Vann Nath (; 1946 – 5 September 2011) was a Cambodian painter, artist, writer, and human rights activist. He was the eighth Cambodian to win the Lillian Hellman/Hammett Award since 1995. He was one of only seven known adult survivors of S-21 camp, where 20,000 Cambodians were tortured and executed during the Khmer Rouge regime (Democratic Kampuchea).

Biography
Vann Nath was born in Phum Sophy village, Srok Battambang district, Battambang Province in northwestern Cambodia. The exact date and year of his birth is unknown, but it was common for poor Cambodians born in rural areas not to have a proper birth certificate. He was educated at Wat Sopee pagoda as a child. His parents were separated, and he had two brothers and an older sister. They earned a living by selling a type of Khmer rice noodles called num banhchok. They were so poor that Nath had no chance to get a proper education. By the time he was 14 or 15, he was working at factory jobs for 500-600 riel a month (less than US$0.25).
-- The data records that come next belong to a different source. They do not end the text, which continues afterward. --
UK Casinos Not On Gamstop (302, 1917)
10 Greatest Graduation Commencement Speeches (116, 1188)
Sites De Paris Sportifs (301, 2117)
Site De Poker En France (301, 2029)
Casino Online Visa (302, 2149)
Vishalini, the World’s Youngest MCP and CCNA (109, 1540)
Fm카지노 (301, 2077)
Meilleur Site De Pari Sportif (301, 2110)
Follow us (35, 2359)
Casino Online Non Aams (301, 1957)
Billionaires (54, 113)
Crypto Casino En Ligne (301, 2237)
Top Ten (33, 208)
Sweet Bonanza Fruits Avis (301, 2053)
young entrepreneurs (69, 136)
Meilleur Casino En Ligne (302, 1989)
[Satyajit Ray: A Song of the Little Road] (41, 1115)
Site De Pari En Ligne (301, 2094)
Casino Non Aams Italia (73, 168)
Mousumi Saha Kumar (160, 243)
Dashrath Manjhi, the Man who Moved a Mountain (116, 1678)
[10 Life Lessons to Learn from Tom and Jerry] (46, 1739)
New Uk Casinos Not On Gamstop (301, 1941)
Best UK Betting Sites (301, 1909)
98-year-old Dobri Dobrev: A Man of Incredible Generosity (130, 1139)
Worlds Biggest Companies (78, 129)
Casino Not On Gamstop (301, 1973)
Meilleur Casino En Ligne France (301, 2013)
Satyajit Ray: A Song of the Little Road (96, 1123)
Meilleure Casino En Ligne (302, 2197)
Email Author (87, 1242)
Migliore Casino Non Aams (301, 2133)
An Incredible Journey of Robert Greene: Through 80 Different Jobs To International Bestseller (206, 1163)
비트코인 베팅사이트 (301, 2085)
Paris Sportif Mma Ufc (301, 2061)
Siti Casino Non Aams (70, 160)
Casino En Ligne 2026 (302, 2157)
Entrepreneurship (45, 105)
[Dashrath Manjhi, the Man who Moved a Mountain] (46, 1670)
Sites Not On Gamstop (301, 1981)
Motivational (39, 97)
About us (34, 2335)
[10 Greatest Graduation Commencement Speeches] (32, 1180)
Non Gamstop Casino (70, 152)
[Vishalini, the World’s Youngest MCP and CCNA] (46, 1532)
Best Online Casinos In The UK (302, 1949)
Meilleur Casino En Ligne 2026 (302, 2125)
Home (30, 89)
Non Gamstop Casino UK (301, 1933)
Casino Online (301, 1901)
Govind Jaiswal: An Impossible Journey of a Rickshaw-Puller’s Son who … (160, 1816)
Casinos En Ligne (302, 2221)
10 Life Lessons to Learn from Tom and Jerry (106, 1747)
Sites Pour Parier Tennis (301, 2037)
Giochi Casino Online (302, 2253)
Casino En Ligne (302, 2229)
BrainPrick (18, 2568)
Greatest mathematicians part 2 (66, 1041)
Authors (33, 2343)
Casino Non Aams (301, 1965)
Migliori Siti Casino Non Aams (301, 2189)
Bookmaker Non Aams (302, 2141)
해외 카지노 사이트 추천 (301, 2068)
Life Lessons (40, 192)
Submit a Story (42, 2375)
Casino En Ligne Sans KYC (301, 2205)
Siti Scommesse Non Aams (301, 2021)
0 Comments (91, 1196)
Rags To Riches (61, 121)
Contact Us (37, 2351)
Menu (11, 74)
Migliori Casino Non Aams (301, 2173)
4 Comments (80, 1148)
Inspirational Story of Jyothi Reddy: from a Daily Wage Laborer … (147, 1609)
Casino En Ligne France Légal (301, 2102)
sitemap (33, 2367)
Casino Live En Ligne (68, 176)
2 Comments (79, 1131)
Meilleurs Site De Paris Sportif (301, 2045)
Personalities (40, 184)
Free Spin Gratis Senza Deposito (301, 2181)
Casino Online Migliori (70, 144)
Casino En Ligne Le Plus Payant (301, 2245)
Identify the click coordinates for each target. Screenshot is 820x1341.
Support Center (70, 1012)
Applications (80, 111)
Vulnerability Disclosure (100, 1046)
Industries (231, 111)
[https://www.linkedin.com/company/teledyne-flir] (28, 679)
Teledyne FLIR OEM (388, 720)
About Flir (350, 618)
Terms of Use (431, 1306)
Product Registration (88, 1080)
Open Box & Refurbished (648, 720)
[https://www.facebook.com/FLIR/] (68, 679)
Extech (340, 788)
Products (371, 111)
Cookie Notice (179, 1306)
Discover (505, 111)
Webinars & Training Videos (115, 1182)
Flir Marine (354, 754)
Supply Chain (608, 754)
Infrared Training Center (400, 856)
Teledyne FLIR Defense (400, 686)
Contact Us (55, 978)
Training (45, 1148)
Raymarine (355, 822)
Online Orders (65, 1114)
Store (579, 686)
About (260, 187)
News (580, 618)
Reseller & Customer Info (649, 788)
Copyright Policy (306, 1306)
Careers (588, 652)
Nath became interested in painting while he was studying at Wat Sopee pagoda. "I became very attracted to painting when I went into the pagoda and I saw people painting a picture on the side of the wall of a temple." Instead of pursuing painting, he served as a monk from the age of 17 to 21. "Every family has a son...one of the sons must go and serve as a monk — it is considered bad for the Cambodian family to not have a son who is a monk", says Vann Nath.

When his sister died, Vann Nath left the monkhood to start working to help support the family. He enrolled in a private painting school in 1965. "School was far from my house, and I couldn't afford a bicycle. Because our family life was hard, only my mother was working to support the whole family and she became older and older and I had to pay the tuition for the painting school." Later, the school allowed Vann Nath to work there in exchange for the tuition fee. After two years, he was able to profit from his own painting work.

Khmer Rouge
At the time of his arrest on 7 January 1978, Vann Nath was working in a rice field in his home province of Battambang like many other Battambang locals. The Khmer Rouge took him to Wat Kandal, a Buddhist temple used as a detainment center. They told him that he was accused of violating the moral code of the organization of Angkar. He did not understand what that meant.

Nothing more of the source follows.